Data cleaning
This page guides you through basic data cleaning methods in R, using clear and practical examples. As you follow along, you will see how each technique works and why it is useful for preparing your data for analysis. You will learn how to:
- Select variables from a dataset to work with a subsample of data.
- Create dummy variables from categorical responses.
- Generate and recode categorical variables, including grouping values and adding descriptive labels.
- Filter data based on conditions (similar to Stata’s
keep if).
- Create variables conditionally on other variables’ values.

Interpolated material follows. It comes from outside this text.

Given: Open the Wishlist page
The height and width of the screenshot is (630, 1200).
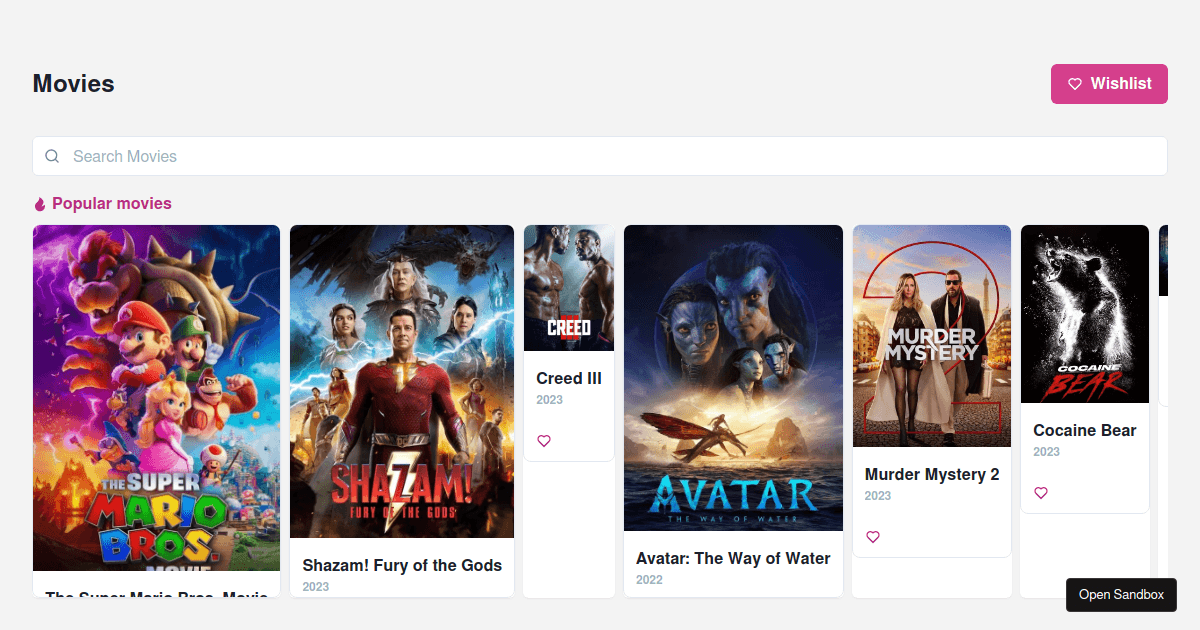Looking at the screenshot, I should [1109, 84].
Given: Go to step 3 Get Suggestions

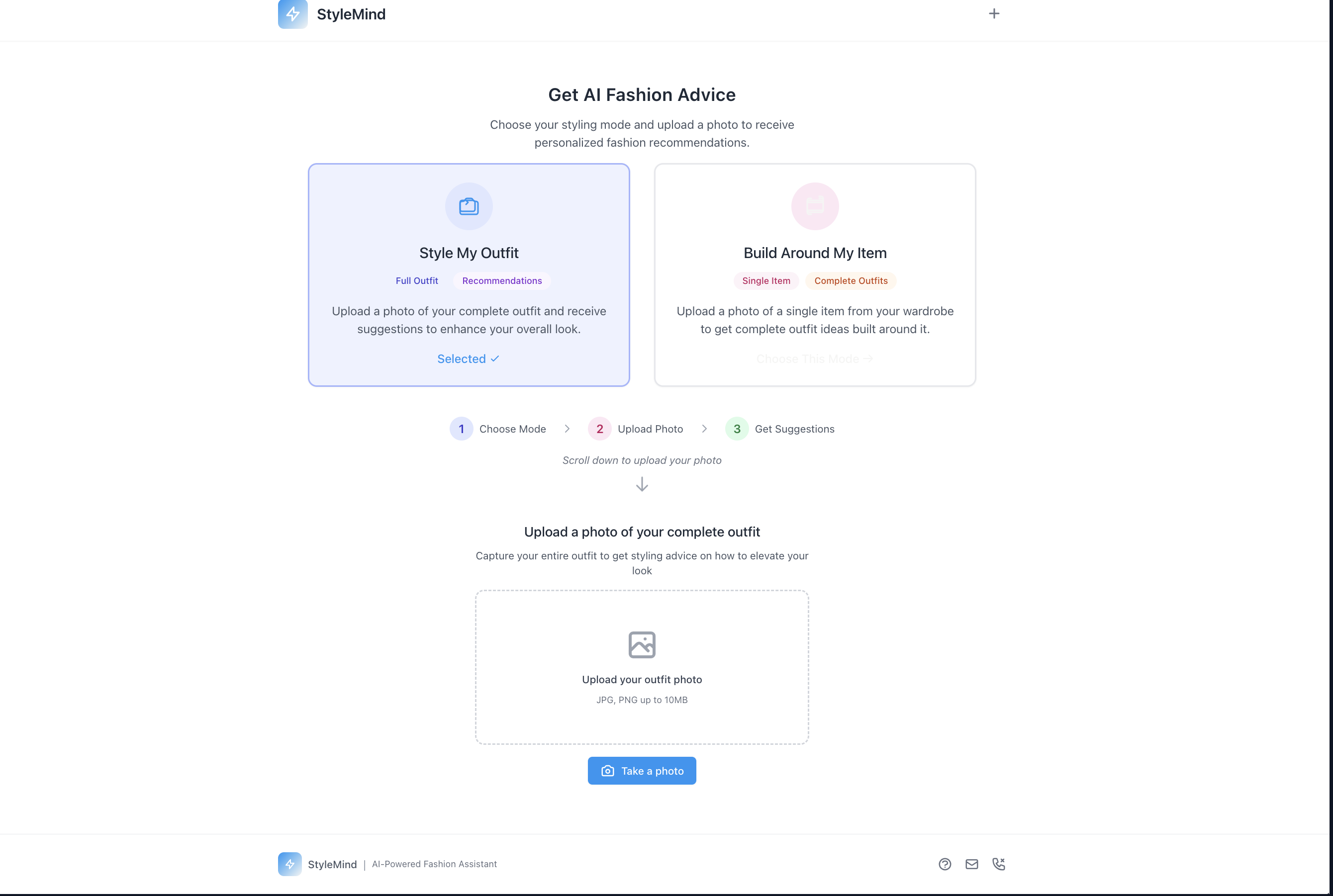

- Handle missing values by removing rows with
NAs in key fields.
- Averaging variables by groups.
By the end of this tutorial, you will know how to clean raw data. You will do this using R’s dplyr library, which you can load into your R session by running the following command:
Select a subsample of data
Before starting our data cleaning, we select only a subsample of variables from our dataset. We keep only three variables:
vote: whether the respondent voted
agea: age of respondent
eisced: education level (ES-ISCED classification)
and save them into the dataframe df_cleaned, using the function select():
df_cleaned<-select(df, vote, agea, eisced)
Generate a dummy variable
A dummy variable is a binary indicator that takes a value of 1 or 0. Here, we create a dummy variable, vote_variable, which takes the value 1 if the respondent reports voting in the last elections and 0 otherwise. Before we begin, let us check the structure of the variable vote using the tabulate() command that we created in How to create a function in R, and why should you do it?:
tabulate(df_cleaned$vote)
[Output]
Response Frequency Percentage Cumulative
1 Yes 30815 69.42 69.42
2 No 9417 21.22 90.64
3 Not eligible to vote 3687 8.31 98.95
4 Refusal 250 0.56 99.51
5 Don't know 209 0.47 99.98
6 No answer 9 0.02 100.00
7 Total 44387 100.00 NA
We then check the values assigned to each label using the command attr(). Alternatively, one can use the command table(), which provides the value and the number of observations per value.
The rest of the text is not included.